§ **What needs to be done**
Would you please copy each line of the data in which the string "agent" occurs?

§ **Raw data**
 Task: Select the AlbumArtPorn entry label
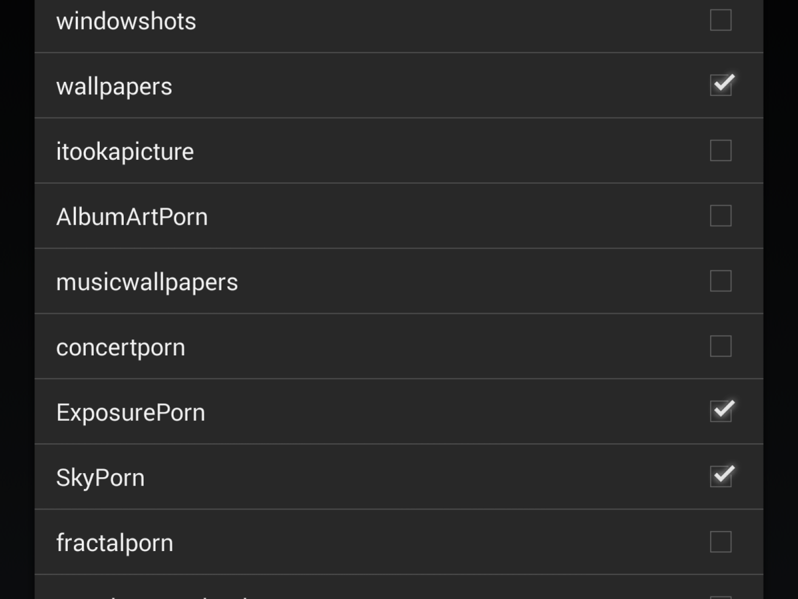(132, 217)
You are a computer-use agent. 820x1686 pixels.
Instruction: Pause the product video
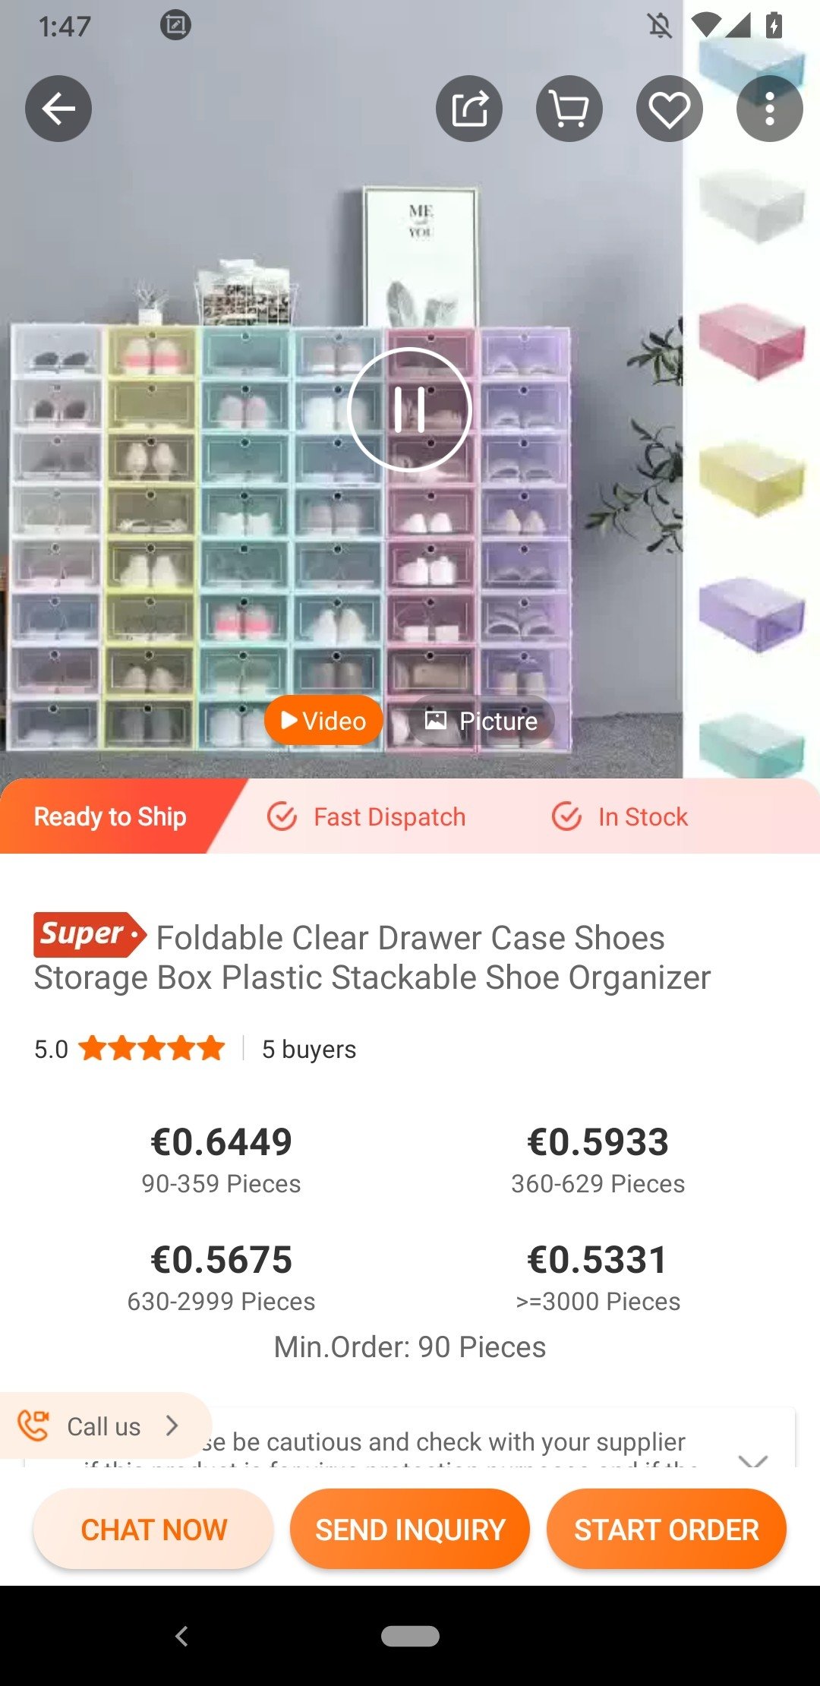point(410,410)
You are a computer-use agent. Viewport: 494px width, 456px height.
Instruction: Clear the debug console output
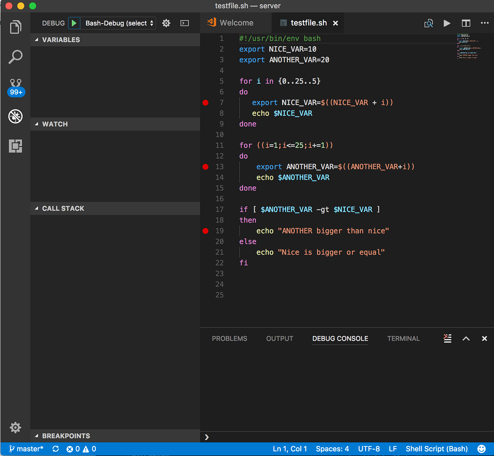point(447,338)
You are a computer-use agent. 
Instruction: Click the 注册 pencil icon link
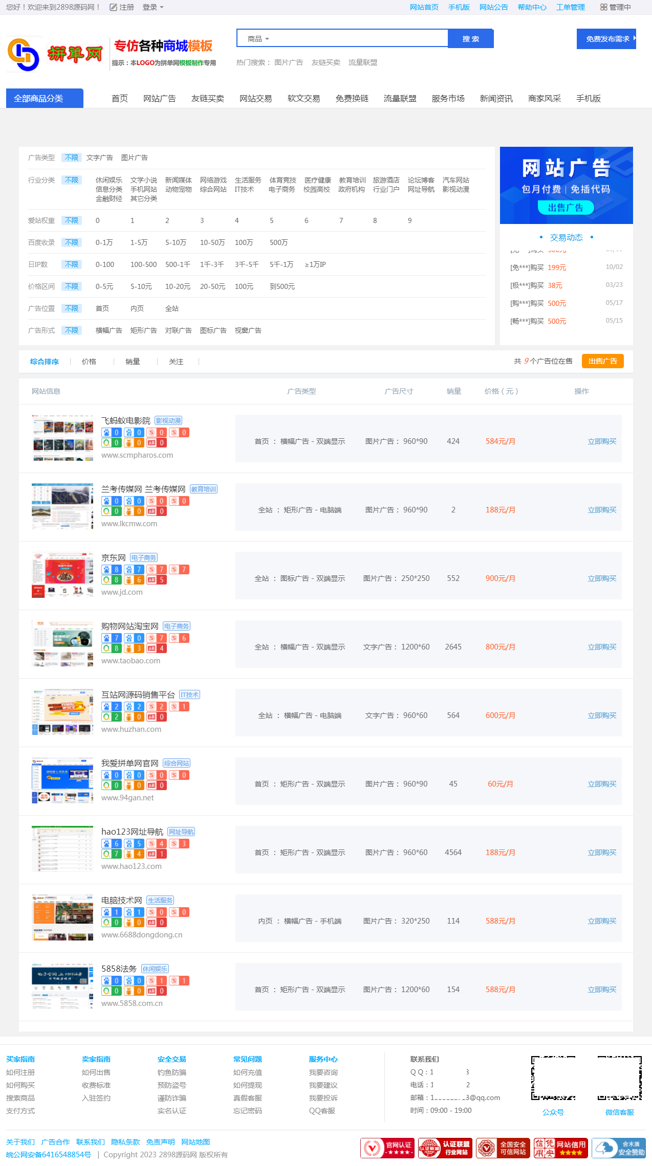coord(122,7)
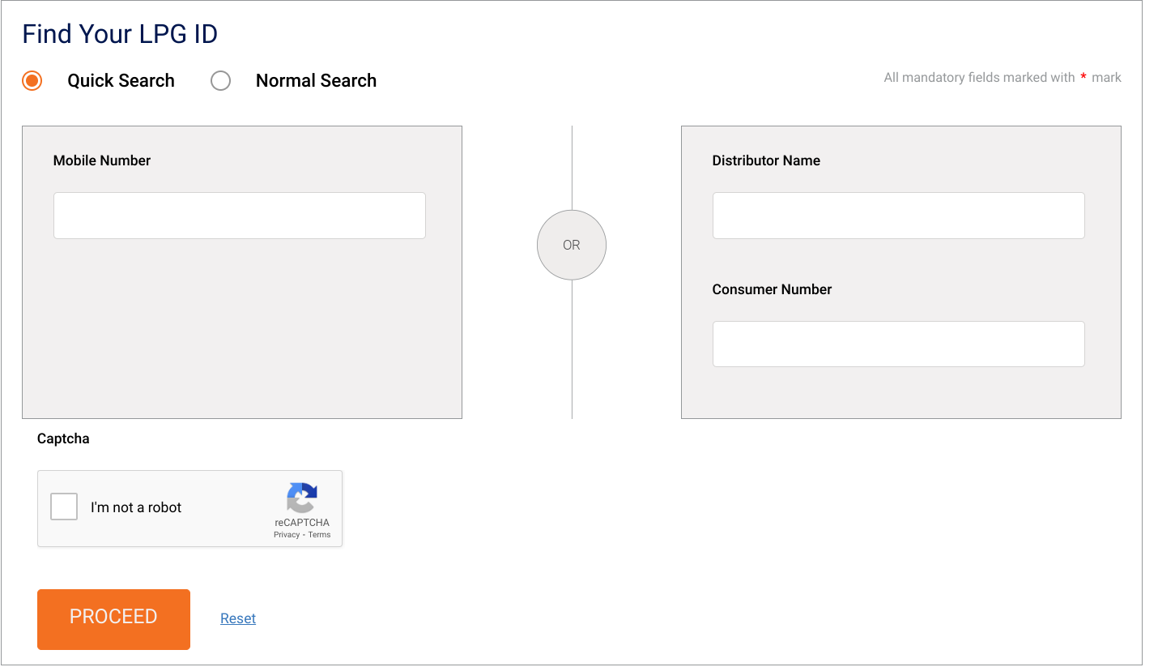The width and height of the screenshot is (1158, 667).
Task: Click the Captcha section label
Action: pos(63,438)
* * *
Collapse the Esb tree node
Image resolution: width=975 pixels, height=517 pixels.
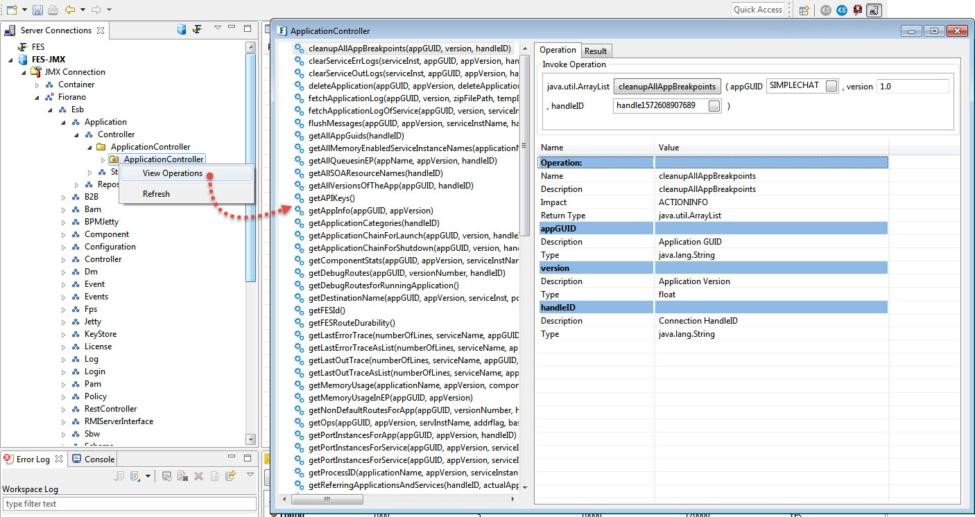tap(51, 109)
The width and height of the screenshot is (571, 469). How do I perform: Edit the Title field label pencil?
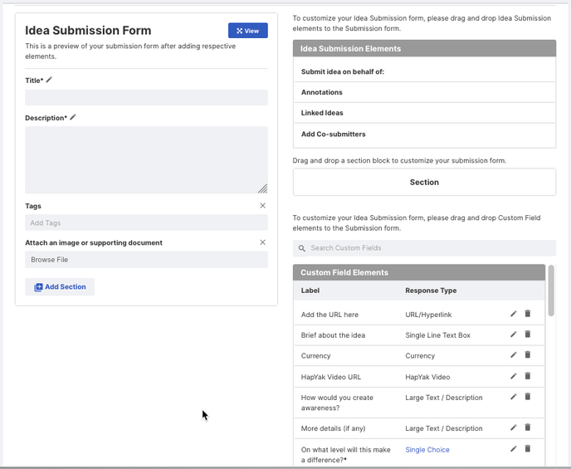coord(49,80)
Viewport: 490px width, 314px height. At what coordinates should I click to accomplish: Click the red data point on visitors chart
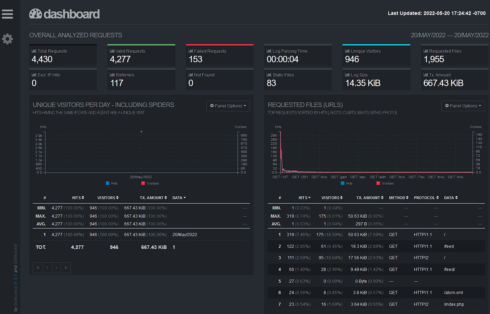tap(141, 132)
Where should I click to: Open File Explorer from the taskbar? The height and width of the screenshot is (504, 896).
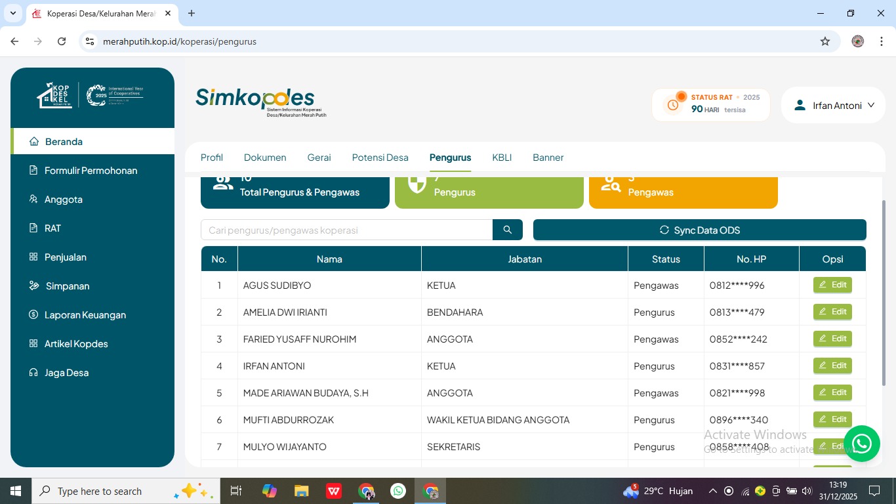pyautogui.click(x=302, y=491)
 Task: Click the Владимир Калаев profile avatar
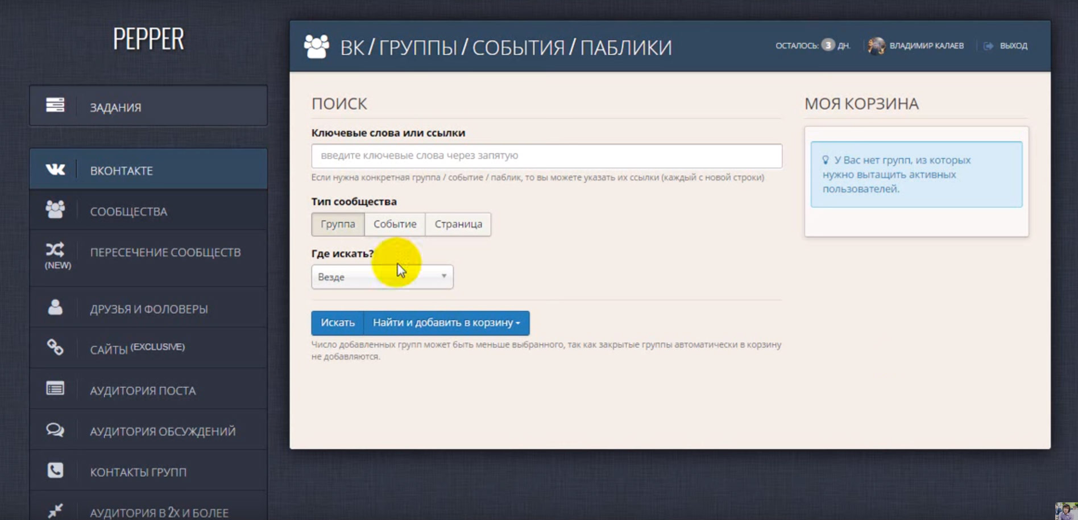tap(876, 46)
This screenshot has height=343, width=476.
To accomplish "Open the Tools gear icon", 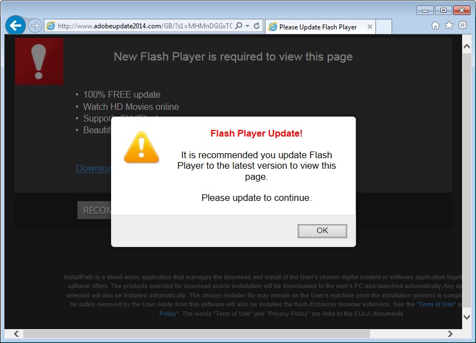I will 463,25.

§ **The completed task**
You are a computer-use agent. 820x1686 pixels.
You are a computer-use agent. Viewport: 494px width, 456px height.
You are a computer-use agent. 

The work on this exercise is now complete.